— begin Supplied records —

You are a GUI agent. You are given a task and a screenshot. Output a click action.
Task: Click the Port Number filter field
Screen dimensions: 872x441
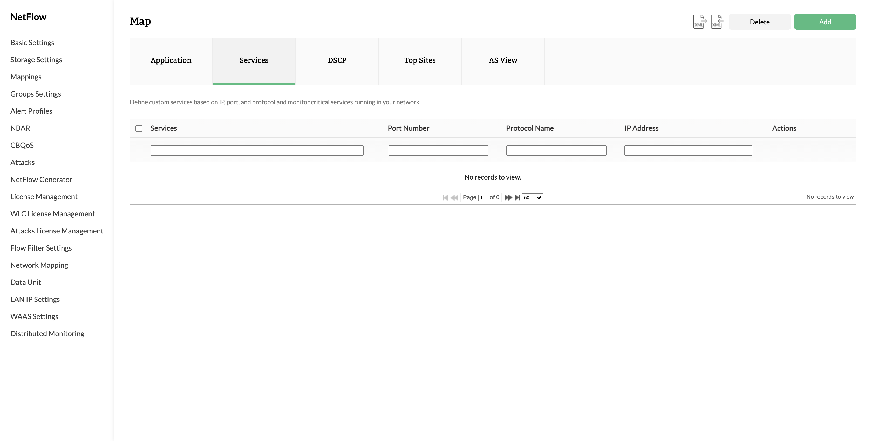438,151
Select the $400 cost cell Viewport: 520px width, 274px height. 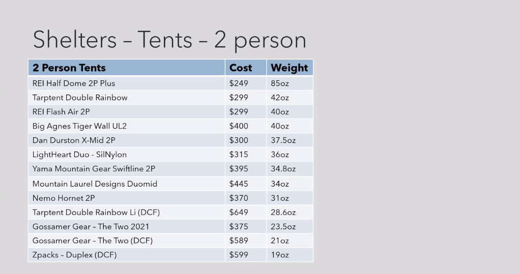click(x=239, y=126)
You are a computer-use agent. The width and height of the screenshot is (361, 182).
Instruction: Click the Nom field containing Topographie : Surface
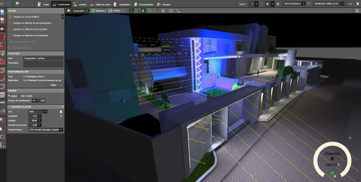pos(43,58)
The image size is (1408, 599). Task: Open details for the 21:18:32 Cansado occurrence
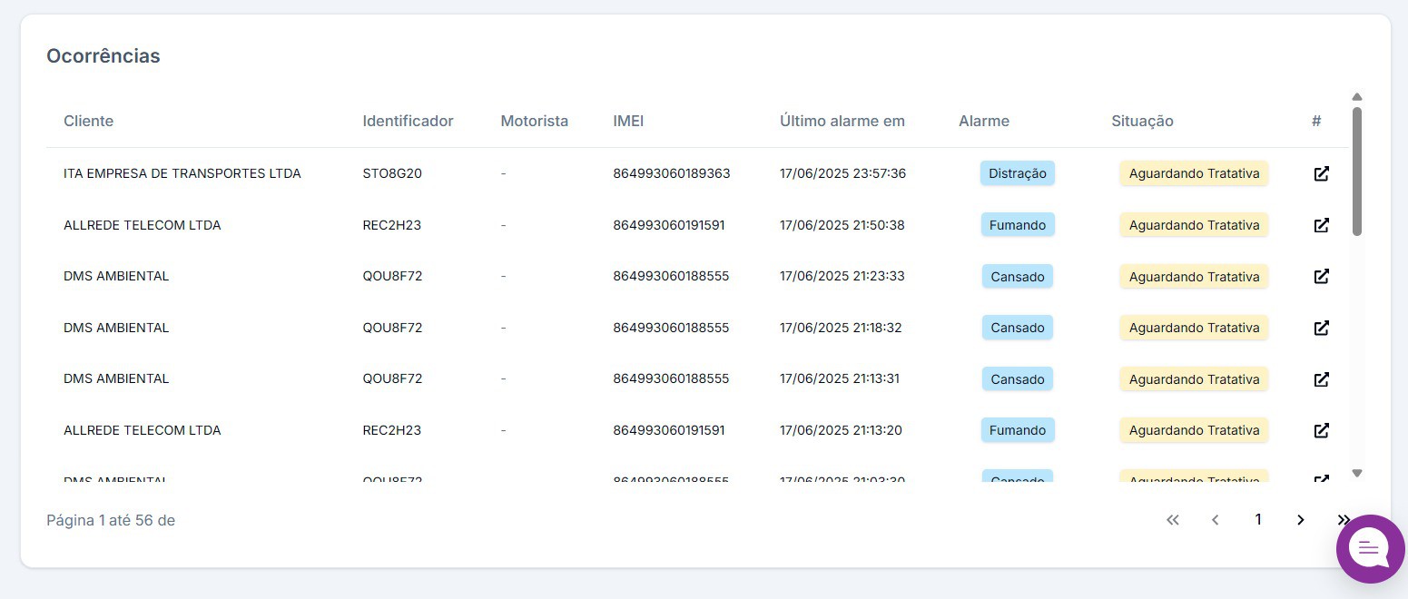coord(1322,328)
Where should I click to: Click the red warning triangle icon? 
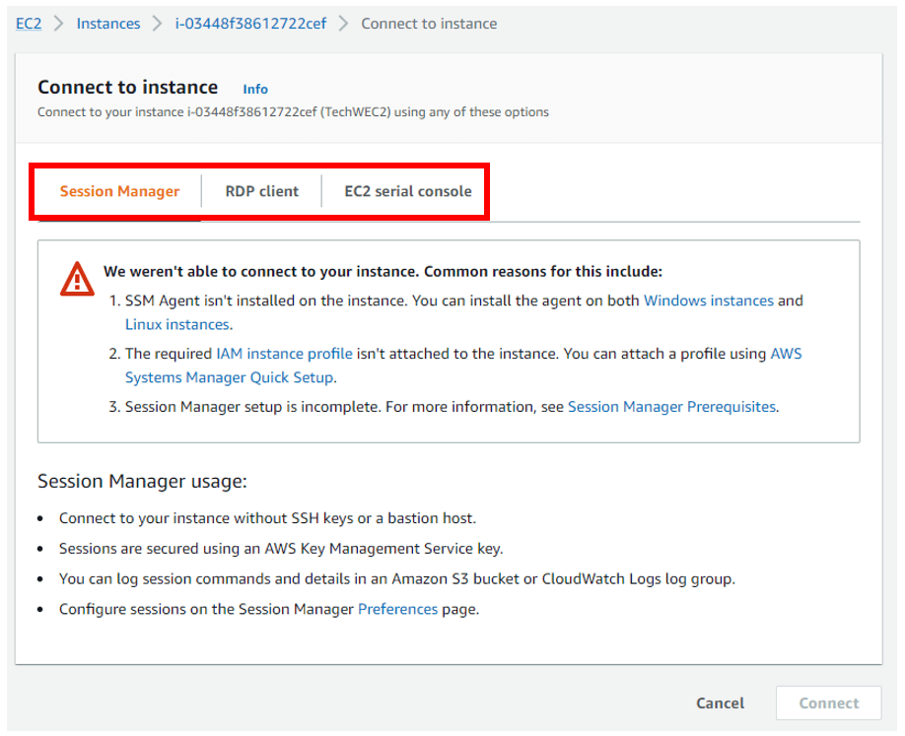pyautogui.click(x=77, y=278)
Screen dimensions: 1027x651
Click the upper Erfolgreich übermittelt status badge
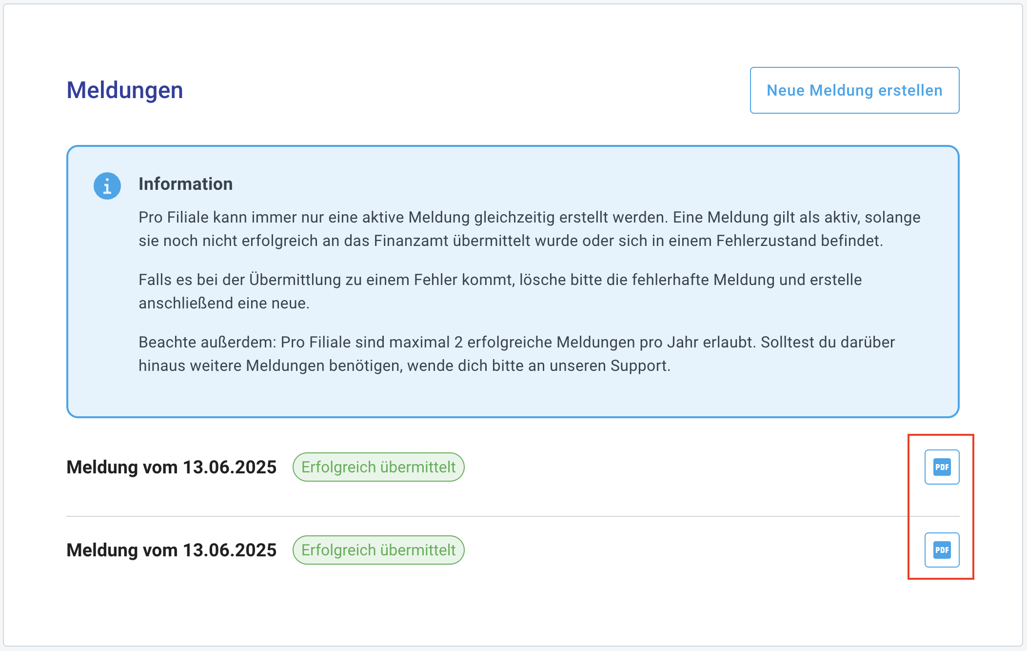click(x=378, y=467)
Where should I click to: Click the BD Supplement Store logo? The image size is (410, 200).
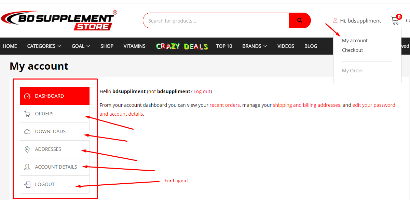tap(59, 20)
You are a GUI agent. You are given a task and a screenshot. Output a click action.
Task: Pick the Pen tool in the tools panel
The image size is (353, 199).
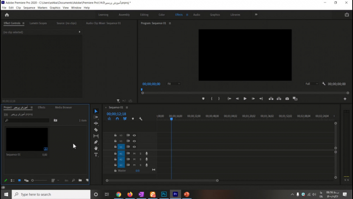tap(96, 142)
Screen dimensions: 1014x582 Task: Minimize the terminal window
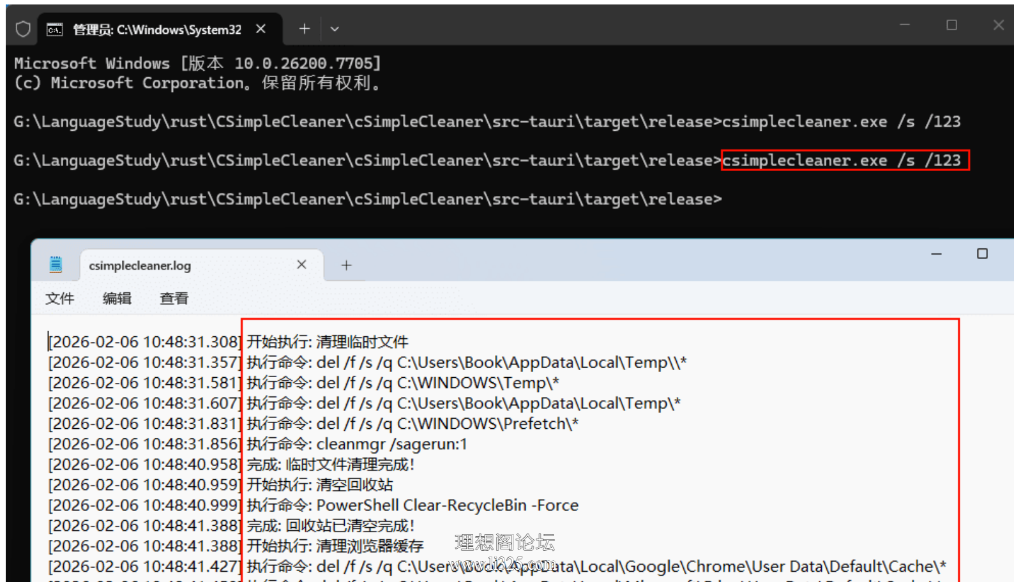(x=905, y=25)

— end Supplied records —

### Exercise requirements
Rewrite the records starting at the line that contains "Where should I click to: Click the BD" and ending at the end of the records, replacing "Pen tool" with "Brush tool" and keeping everything else unchanged. Omit the pictures from your answer.

### Finished exercise
Where should I click to: Click the BD Supplement Store logo? The image size is (410, 200).
tap(59, 20)
You are a GUI agent. You are given a task and a screenshot. Output a click action.
Task: Pick the Brush tool in the tools panel
The image size is (353, 199).
tap(96, 142)
Screen dimensions: 1014x582 Task: Minimize the terminal window
(x=905, y=25)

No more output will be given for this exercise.